Reproduce, word for word, the stretch of the material from the line containing "Describe the element" through the line containing "I want to click on castle-image, so", including both of those lines.

[Material for the task]:
....

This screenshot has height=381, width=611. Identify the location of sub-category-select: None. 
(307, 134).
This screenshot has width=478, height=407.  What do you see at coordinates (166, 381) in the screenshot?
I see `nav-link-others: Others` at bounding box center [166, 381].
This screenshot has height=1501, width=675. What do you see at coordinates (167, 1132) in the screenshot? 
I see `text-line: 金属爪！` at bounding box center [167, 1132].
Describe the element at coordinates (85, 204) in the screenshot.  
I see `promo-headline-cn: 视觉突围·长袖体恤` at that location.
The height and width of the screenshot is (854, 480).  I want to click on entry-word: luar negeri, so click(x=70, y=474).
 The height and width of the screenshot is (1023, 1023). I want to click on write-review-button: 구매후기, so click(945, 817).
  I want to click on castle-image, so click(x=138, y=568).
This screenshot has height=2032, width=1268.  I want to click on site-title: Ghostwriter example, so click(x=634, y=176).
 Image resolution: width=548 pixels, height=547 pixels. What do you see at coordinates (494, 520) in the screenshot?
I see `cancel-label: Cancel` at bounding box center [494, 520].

....

[Result for this task]:
Describe the element at coordinates (85, 204) in the screenshot.  
I see `promo-headline-cn: 视觉突围·长袖体恤` at that location.
The height and width of the screenshot is (854, 480).  I want to click on entry-word: luar negeri, so click(x=70, y=474).
 The height and width of the screenshot is (1023, 1023). I want to click on write-review-button: 구매후기, so click(945, 817).
  I want to click on castle-image, so click(x=138, y=568).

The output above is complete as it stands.